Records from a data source
■ ■ ■

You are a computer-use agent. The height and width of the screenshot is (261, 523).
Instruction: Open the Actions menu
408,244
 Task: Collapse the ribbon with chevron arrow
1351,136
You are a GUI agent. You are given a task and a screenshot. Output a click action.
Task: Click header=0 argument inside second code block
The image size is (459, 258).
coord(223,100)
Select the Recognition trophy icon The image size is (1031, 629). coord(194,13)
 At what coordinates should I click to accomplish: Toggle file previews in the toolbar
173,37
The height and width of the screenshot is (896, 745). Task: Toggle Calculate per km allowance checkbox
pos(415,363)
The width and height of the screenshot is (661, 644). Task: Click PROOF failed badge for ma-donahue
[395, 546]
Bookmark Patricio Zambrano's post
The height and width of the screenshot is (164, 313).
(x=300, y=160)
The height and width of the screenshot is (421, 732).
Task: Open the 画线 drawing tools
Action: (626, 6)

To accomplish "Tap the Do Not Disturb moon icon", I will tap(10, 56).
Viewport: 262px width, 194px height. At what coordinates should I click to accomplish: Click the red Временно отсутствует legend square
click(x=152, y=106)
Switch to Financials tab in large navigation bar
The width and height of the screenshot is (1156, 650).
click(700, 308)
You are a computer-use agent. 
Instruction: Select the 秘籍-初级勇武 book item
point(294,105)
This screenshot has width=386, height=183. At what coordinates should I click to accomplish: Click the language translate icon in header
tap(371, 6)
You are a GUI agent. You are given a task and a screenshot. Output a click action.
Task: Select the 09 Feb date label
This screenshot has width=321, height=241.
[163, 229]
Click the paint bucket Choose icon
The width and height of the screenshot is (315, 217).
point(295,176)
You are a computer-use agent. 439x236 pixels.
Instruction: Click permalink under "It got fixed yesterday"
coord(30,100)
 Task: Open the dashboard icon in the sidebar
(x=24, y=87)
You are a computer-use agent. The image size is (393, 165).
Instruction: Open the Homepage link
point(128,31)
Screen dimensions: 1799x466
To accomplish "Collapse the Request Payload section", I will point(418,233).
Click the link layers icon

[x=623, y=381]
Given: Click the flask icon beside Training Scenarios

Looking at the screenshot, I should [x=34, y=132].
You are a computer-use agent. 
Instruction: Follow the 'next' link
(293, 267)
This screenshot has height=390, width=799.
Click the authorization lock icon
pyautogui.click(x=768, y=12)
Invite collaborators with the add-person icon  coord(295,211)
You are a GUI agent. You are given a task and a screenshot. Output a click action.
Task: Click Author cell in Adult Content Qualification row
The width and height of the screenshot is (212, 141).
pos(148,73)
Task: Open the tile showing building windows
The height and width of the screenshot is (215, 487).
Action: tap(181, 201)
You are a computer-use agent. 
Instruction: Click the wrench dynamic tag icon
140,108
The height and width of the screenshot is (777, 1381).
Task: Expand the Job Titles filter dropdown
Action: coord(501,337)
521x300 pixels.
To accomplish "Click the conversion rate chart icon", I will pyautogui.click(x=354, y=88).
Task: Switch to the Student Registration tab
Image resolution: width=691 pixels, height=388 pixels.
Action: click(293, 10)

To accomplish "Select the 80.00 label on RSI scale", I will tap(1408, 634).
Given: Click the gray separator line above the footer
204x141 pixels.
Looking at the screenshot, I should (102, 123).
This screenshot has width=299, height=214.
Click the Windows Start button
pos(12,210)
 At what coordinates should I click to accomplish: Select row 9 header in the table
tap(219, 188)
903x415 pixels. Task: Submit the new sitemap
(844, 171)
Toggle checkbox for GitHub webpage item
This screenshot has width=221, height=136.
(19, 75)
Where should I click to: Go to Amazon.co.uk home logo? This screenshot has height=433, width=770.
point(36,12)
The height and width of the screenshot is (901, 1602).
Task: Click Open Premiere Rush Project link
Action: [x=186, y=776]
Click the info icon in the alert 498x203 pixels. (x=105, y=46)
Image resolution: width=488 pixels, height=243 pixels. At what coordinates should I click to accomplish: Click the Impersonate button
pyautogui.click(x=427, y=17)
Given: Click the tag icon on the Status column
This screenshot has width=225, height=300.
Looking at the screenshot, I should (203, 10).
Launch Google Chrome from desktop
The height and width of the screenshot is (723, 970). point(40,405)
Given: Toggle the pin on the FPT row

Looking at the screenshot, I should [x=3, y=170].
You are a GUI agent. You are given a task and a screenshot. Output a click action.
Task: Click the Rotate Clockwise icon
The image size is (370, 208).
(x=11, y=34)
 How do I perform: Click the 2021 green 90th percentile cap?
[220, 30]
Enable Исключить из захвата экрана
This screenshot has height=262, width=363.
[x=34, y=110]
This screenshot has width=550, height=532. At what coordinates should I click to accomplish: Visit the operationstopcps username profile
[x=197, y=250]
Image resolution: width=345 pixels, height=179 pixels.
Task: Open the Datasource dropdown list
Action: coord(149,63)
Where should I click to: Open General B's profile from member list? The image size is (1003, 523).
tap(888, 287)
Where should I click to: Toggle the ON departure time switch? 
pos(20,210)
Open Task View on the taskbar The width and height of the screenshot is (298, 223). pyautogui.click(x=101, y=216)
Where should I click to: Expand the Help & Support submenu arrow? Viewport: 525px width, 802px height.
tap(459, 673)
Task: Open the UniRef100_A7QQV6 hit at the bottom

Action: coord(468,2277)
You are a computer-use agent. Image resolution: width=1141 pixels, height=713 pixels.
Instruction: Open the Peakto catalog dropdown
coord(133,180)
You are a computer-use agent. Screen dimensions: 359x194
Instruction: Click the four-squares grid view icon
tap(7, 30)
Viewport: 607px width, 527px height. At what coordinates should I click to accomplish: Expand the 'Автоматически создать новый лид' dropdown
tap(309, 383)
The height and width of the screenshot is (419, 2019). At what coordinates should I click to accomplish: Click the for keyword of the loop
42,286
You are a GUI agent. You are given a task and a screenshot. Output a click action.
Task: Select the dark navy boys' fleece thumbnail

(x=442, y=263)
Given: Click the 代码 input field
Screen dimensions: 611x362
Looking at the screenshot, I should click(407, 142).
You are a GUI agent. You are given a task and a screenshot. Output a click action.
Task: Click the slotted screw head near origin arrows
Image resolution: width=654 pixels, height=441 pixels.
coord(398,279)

■ ■ ■

### PROBLEM DETAILS
Format the material above as a JSON list of strings, with each line as its own string and blank lines dropped.

### ANSWER
[
  "You are a computer-use agent. The height and width of the screenshot is (261, 523).",
  "Instruction: Open the Actions menu",
  "408,244",
  " Task: Collapse the ribbon with chevron arrow",
  "1351,136",
  "You are a GUI agent. You are given a task and a screenshot. Output a click action.",
  "Task: Click header=0 argument inside second code block",
  "The image size is (459, 258).",
  "coord(223,100)",
  "Select the Recognition trophy icon The image size is (1031, 629). coord(194,13)",
  " At what coordinates should I click to accomplish: Toggle file previews in the toolbar",
  "173,37",
  "The height and width of the screenshot is (896, 745). Task: Toggle Calculate per km allowance checkbox",
  "pos(415,363)",
  "The width and height of the screenshot is (661, 644). Task: Click PROOF failed badge for ma-donahue",
  "[395, 546]",
  "Bookmark Patricio Zambrano's post",
  "The height and width of the screenshot is (164, 313).",
  "(x=300, y=160)",
  "The height and width of the screenshot is (421, 732).",
  "Task: Open the 画线 drawing tools",
  "Action: (626, 6)",
  "To accomplish \"Tap the Do Not Disturb moon icon\", I will tap(10, 56).",
  "Viewport: 262px width, 194px height. At what coordinates should I click to accomplish: Click the red Временно отсутствует legend square",
  "click(x=152, y=106)",
  "Switch to Financials tab in large navigation bar",
  "The width and height of the screenshot is (1156, 650).",
  "click(700, 308)",
  "You are a computer-use agent. ",
  "Instruction: Select the 秘籍-初级勇武 book item",
  "point(294,105)",
  "This screenshot has width=386, height=183. At what coordinates should I click to accomplish: Click the language translate icon in header",
  "tap(371, 6)",
  "You are a GUI agent. You are given a task and a screenshot. Output a click action.",
  "Task: Select the 09 Feb date label",
  "This screenshot has width=321, height=241.",
  "[163, 229]",
  "Click the paint bucket Choose icon",
  "The width and height of the screenshot is (315, 217).",
  "point(295,176)",
  "You are a computer-use agent. 439x236 pixels.",
  "Instruction: Click permalink under \"It got fixed yesterday\"",
  "coord(30,100)",
  " Task: Open the dashboard icon in the sidebar",
  "(x=24, y=87)",
  "You are a computer-use agent. The image size is (393, 165).",
  "Instruction: Open the Homepage link",
  "point(128,31)",
  "Screen dimensions: 1799x466",
  "To accomplish \"Collapse the Request Payload section\", I will point(418,233).",
  "Click the link layers icon",
  "[x=623, y=381]",
  "Given: Click the flask icon beside Training Scenarios",
  "Looking at the screenshot, I should [x=34, y=132].",
  "You are a computer-use agent. ",
  "Instruction: Follow the 'next' link",
  "(293, 267)",
  "This screenshot has height=390, width=799.",
  "Click the authorization lock icon",
  "pyautogui.click(x=768, y=12)",
  "Invite collaborators with the add-person icon  coord(295,211)",
  "You are a GUI agent. You are given a task and a screenshot. Output a click action.",
  "Task: Click Author cell in Adult Content Qualification row",
  "The width and height of the screenshot is (212, 141).",
  "pos(148,73)",
  "Task: Open the tile showing building windows",
  "The height and width of the screenshot is (215, 487).",
  "Action: tap(181, 201)",
  "You are a computer-use agent. ",
  "Instruction: Click the wrench dynamic tag icon",
  "140,108",
  "The height and width of the screenshot is (777, 1381).",
  "Task: Expand the Job Titles filter dropdown",
  "Action: coord(501,337)",
  "521x300 pixels.",
  "To accomplish \"Click the conversion rate chart icon\", I will pyautogui.click(x=354, y=88).",
  "Task: Switch to the Student Registration tab",
  "Image resolution: width=691 pixels, height=388 pixels.",
  "Action: click(293, 10)",
  "To accomplish \"Select the 80.00 label on RSI scale\", I will tap(1408, 634).",
  "Given: Click the gray separator line above the footer",
  "204x141 pixels.",
  "Looking at the screenshot, I should (102, 123).",
  "This screenshot has width=299, height=214.",
  "Click the Windows Start button",
  "pos(12,210)",
  " At what coordinates should I click to accomplish: Select row 9 header in the table",
  "tap(219, 188)",
  "903x415 pixels. Task: Submit the new sitemap",
  "(844, 171)",
  "Toggle checkbox for GitHub webpage item",
  "This screenshot has width=221, height=136.",
  "(19, 75)",
  "Where should I click to: Go to Amazon.co.uk home logo? This screenshot has height=433, width=770.",
  "point(36,12)",
  "The height and width of the screenshot is (901, 1602).",
  "Task: Click Open Premiere Rush Project link",
  "Action: [x=186, y=776]",
  "Click the info icon in the alert 498x203 pixels. (x=105, y=46)",
  "Image resolution: width=488 pixels, height=243 pixels. At what coordinates should I click to accomplish: Click the Impersonate button",
  "pyautogui.click(x=427, y=17)",
  "Given: Click the tag icon on the Status column",
  "This screenshot has width=225, height=300.",
  "Looking at the screenshot, I should (203, 10).",
  "Launch Google Chrome from desktop",
  "The height and width of the screenshot is (723, 970). point(40,405)",
  "Given: Toggle the pin on the FPT row",
  "Looking at the screenshot, I should [x=3, y=170].",
  "You are a GUI agent. You are given a task and a screenshot. Output a click action.",
  "Task: Click the Rotate Clockwise icon",
  "The image size is (370, 208).",
  "(x=11, y=34)",
  " How do I perform: Click the 2021 green 90th percentile cap?",
  "[220, 30]",
  "Enable Исключить из захвата экрана",
  "This screenshot has height=262, width=363.",
  "[x=34, y=110]",
  "This screenshot has width=550, height=532. At what coordinates should I click to accomplish: Visit the operationstopcps username profile",
  "[x=197, y=250]",
  "Image resolution: width=345 pixels, height=179 pixels.",
  "Task: Open the Datasource dropdown list",
  "Action: coord(149,63)",
  "Where should I click to: Open General B's profile from member list? The image size is (1003, 523).",
  "tap(888, 287)",
  "Where should I click to: Toggle the ON departure time switch? ",
  "pos(20,210)",
  "Open Task View on the taskbar The width and height of the screenshot is (298, 223). pyautogui.click(x=101, y=216)",
  "Where should I click to: Expand the Help & Support submenu arrow? Viewport: 525px width, 802px height.",
  "tap(459, 673)",
  "Task: Open the UniRef100_A7QQV6 hit at the bottom",
  "Action: coord(468,2277)",
  "You are a computer-use agent. Image resolution: width=1141 pixels, height=713 pixels.",
  "Instruction: Open the Peakto catalog dropdown",
  "coord(133,180)",
  "You are a computer-use agent. Screen dimensions: 359x194",
  "Instruction: Click the four-squares grid view icon",
  "tap(7, 30)",
  "Viewport: 607px width, 527px height. At what coordinates should I click to accomplish: Expand the 'Автоматически создать новый лид' dropdown",
  "tap(309, 383)",
  "The height and width of the screenshot is (419, 2019). At what coordinates should I click to accomplish: Click the for keyword of the loop",
  "42,286",
  "You are a GUI agent. You are given a task and a screenshot. Output a click action.",
  "Task: Select the dark navy boys' fleece thumbnail",
  "(x=442, y=263)",
  "Given: Click the 代码 input field",
  "Screen dimensions: 611x362",
  "Looking at the screenshot, I should click(407, 142).",
  "You are a GUI agent. You are given a task and a screenshot. Output a click action.",
  "Task: Click the slotted screw head near origin arrows",
  "Image resolution: width=654 pixels, height=441 pixels.",
  "coord(398,279)"
]